**PAGE EXTRACT:**
"""
When he arrived at Yankee Stadium as a rookie in 1950, Jackie Jensen was supposed to be the succesor to Joe DiMaggio. That didn't quite work out, but Jensen still managed an excellent career, winning the 1958 Most Valuable Player Award and earning three All-Star selections. A power-hitter with speed, Jensen led the league in stolen bases once and hit as many as 20 homers in a season six straight years. Batting in the middle of a potent Red Sox attack, he paced the league in RBI three times before retiring due to his fear of flying.

Career

Jensen was born in San Francisco, California. His parents divorced when he was five, and he was raised by his mother, who frequently moved the family. After serving in the Navy toward the end of World War II, he became an All-American in two sports at the University of California. As a baseball pitcher and outfielder, he helped California to win the inaugural College World Series in 1947. He pitched Cal to victory in the regional final by outdueling Bobby Layne of Texas, and in the championship Cal defeated a Yale team featuring future President George Bush. As a football halfback, Jensen was a consensus All-American as a junior in 1948, becoming the first Cal player to rush for 1,000 yards. In the season-ending 7-6 victory over Stanford he ran for 170 yards, kicked a punt for 67 yards, and had a 32-yard run late in the game in a 4th-and-31 situation. Cal ended the regular season at 10-0 under coach Pappy Waldorf, winning a share of its first Pacific Coast Conference title in ten years, and Jensen placed fourth in the Heisman Trophy voting, with Doak Walker taking the award. In the 1949 Rose Bowl, Jensen scored a touchdown in the first quarter to tie the game 7-7, but 4th-ranked Cal was upset 20-14 by 7th-ranked Northwestern.

In 1949 Jensen, who batted and threw right-handed, left college after his junior year and signed with the Oakland Oaks in the Pacific Coast League. His contract – along with Billy Martin's – was sold to the New York Yankees in 1950 with the intention of him being a backup for Joe DiMaggio. But he played in only 108 games for the Yankees over three years, primarily in left field. He appeared as a pinch runner for Bobby Brown in the eighth inning of Game 3 of the 1950 World Series against the Philadelphia Phillies, but was in the game only briefly before Johnny Mize popped up to end the inning. Jensen did not stay in the game defensively, and the Yankees completed a sweep of the Phillies in Game 4; he did not appear in the 1951 Series against the New York Giants.

Following the arrival of Mickey Mantle with the Yankees, in May 1952 Jensen was sent to the Washington Senators in a six-player deal, and he made his first All-Star team. He finished the season with a .286 batting average and 80 RBI, leading the league with 17 assists and placing third in the AL with 18 steals, a total he duplicated in 1953. He was traded to the Red Sox in December 1953, and led the AL with 22 steals in 1954, also finishing third in RBI (117) and fourth in home runs (25). But despite his speed he also set a major league record by grounding into double plays 32 times, breaking Bobby Doerr's 1949 total of 31; the record would stand until Jim Rice grounded into 36 double plays in 1984. No longer facing the pressure of becoming his team's principal star, Jensen again made the All-Star team in 1955, leading the league with 116 RBI and finishing tenth in the MVP vote. In 1956 he batted a career-high .315 and led the AL with 11 triples, and in 1957 he had 103 RBI and led the league in both assists (16) and double plays (4).
"""
**SET OF TASKS:**
**A)** Summarize the Jackie Jensen text in two sentences.
**B)** According to the Jackie Jensen text, which team did Jensen sign with when he left college in 1949?
Rely only on the Jackie Jensen text for your answers.

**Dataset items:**
"""
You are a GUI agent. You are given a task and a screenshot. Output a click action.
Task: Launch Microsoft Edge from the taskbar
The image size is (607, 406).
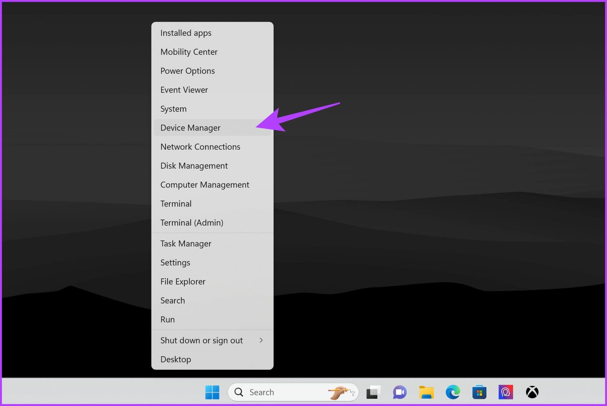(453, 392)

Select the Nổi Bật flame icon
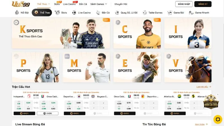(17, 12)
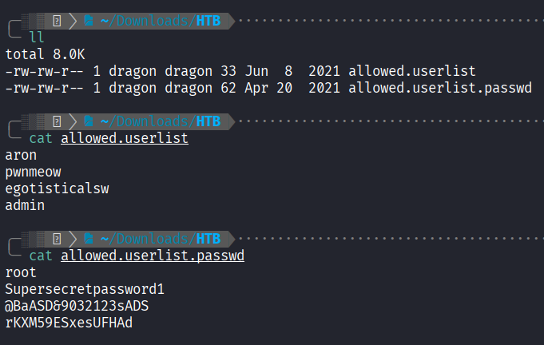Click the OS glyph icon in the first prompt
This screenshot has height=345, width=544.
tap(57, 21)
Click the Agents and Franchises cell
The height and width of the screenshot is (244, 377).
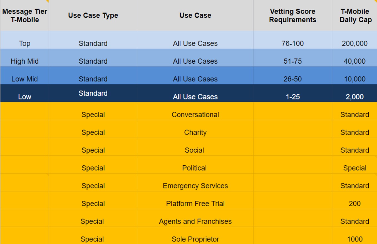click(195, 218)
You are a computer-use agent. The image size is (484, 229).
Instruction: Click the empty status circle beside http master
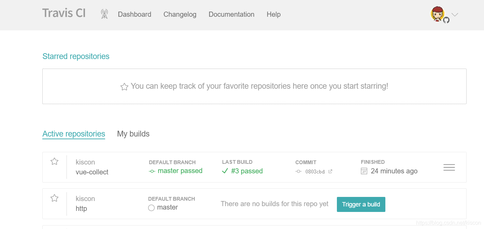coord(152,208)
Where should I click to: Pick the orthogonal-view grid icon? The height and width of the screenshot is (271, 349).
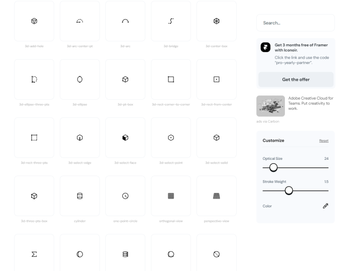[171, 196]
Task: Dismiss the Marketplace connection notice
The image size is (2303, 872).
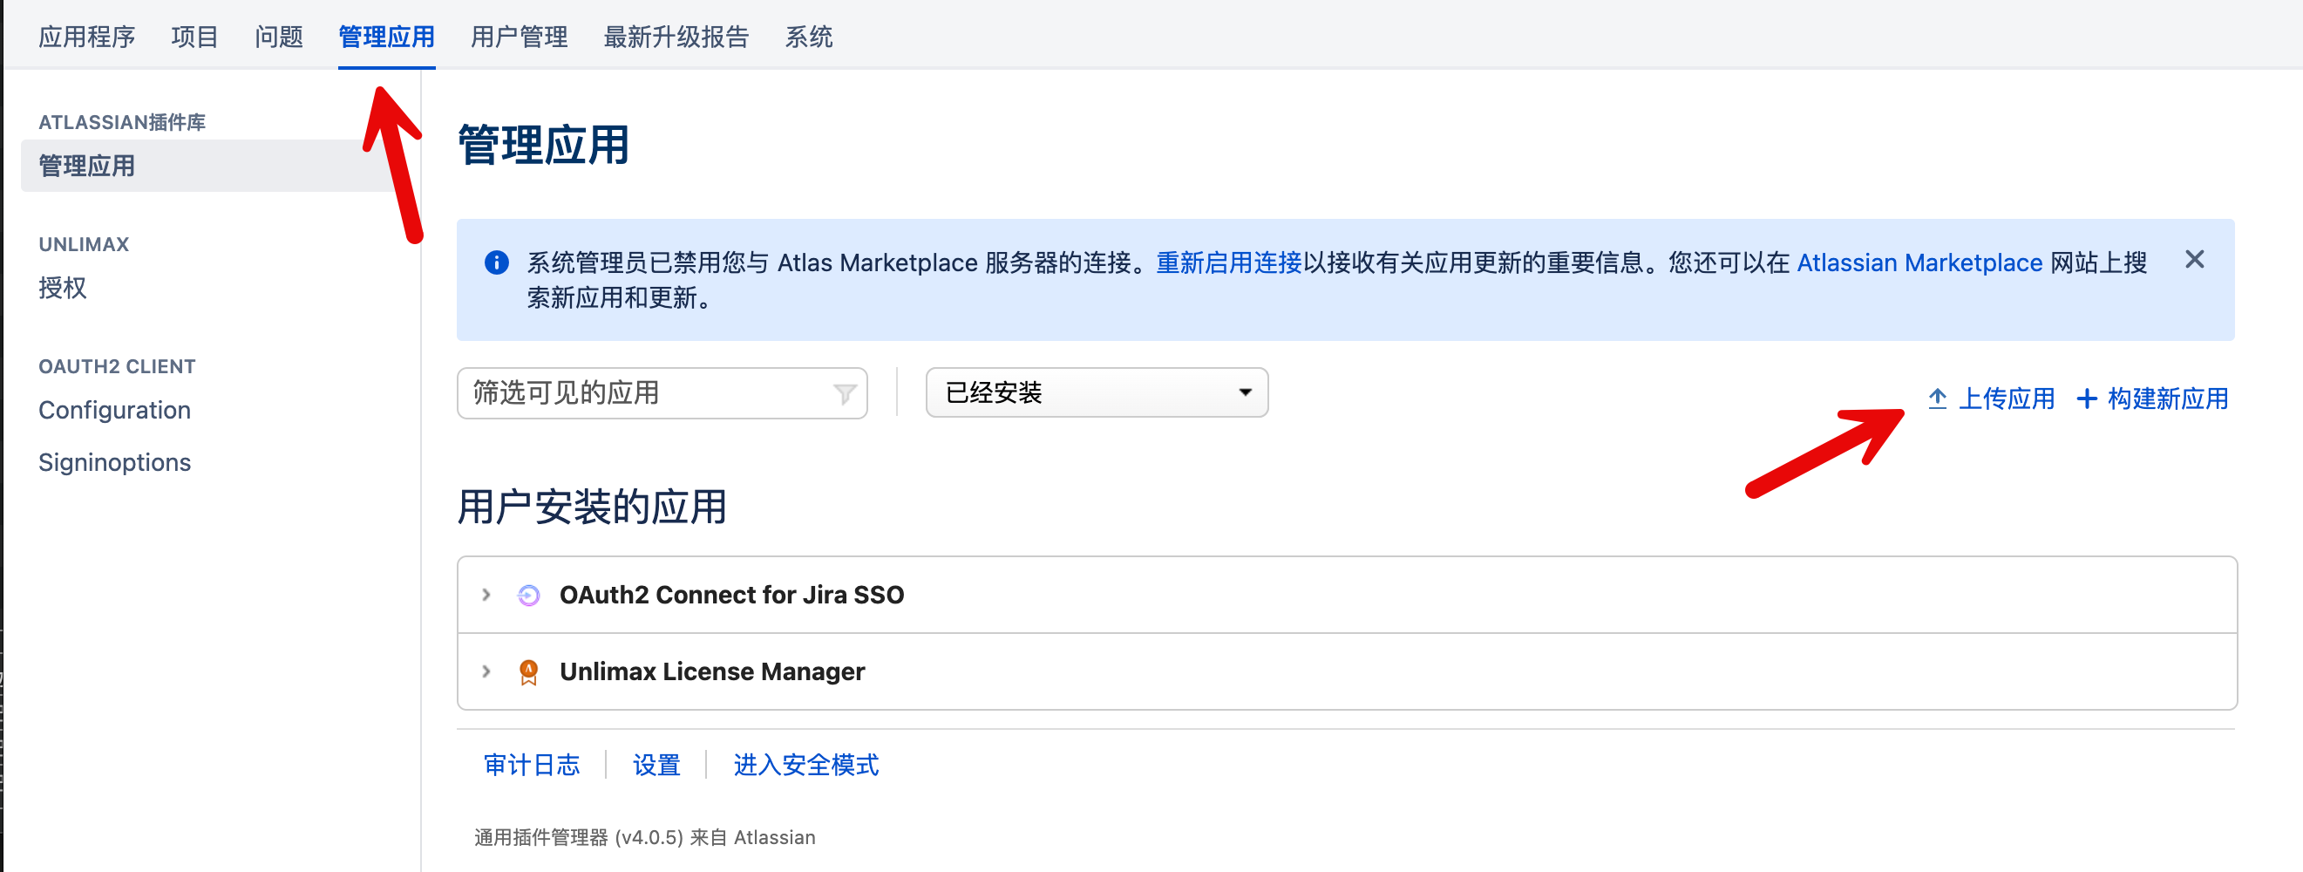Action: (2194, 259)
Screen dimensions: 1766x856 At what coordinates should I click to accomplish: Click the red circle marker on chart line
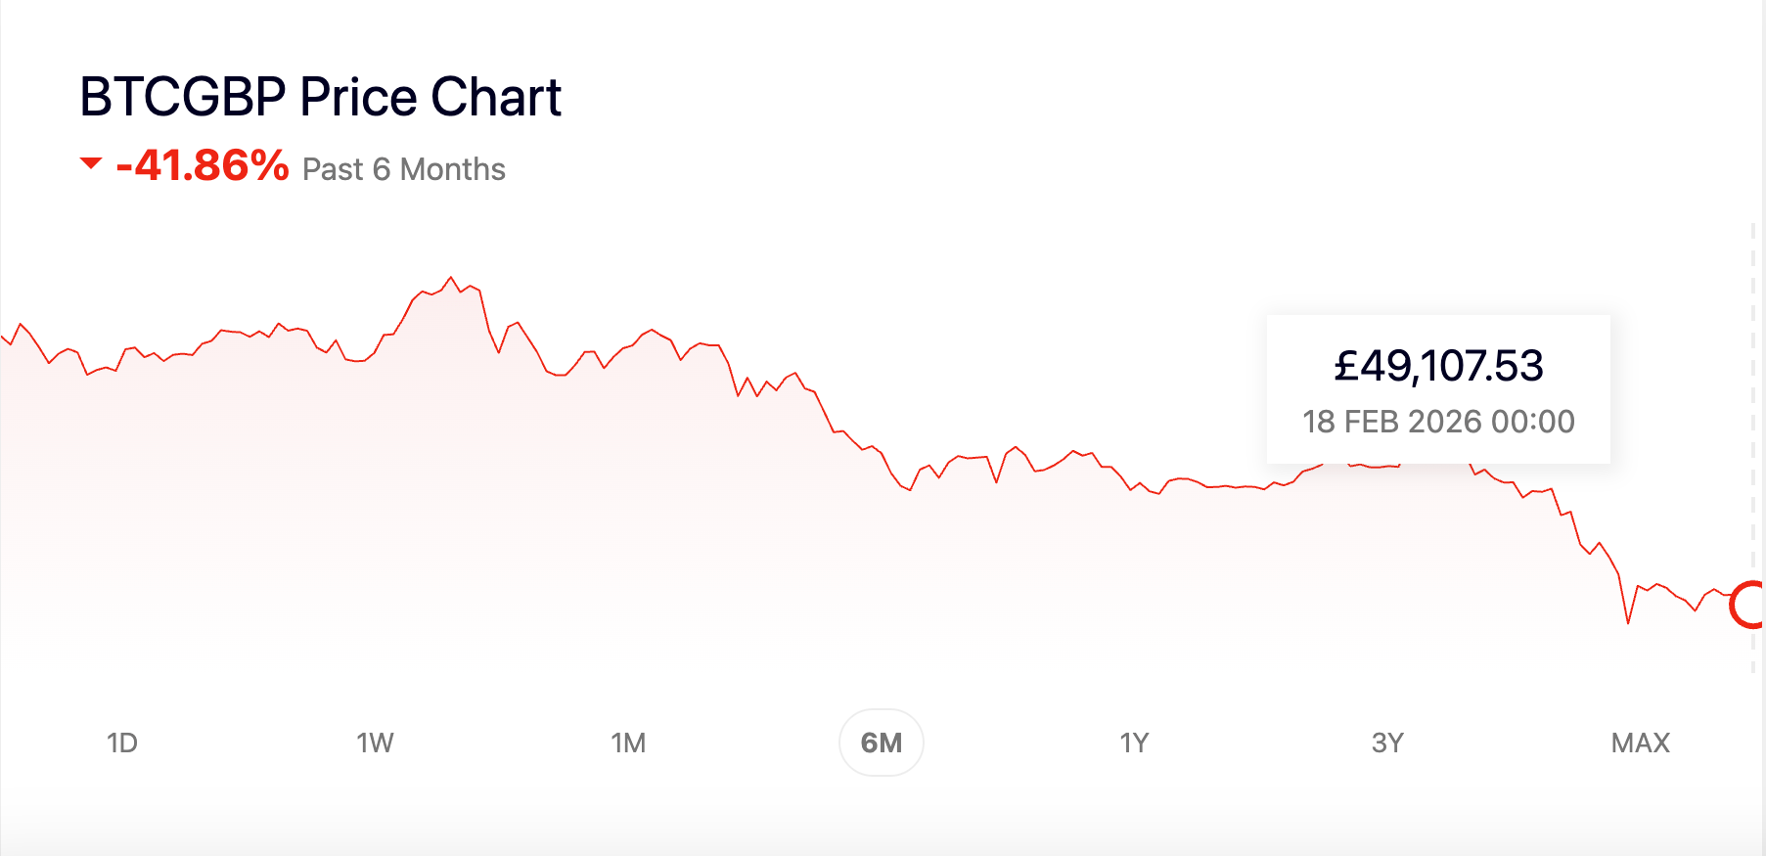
"""
**SOLUTIONS BY TASK:**
**A)** Jackie Jensen, a two-sport All-American at the University of California, joined the Yankees in 1950 as the intended successor to Joe DiMaggio but played in only 108 games for them over three years. After a 1952 trade to the Washington Senators and a December 1953 trade to the Red Sox, he won the 1958 Most Valuable Player Award, earned three All-Star selections, and led the league in RBI three times before retiring due to his fear of flying.

**B)** He signed with the Oakland Oaks of the Pacific Coast League.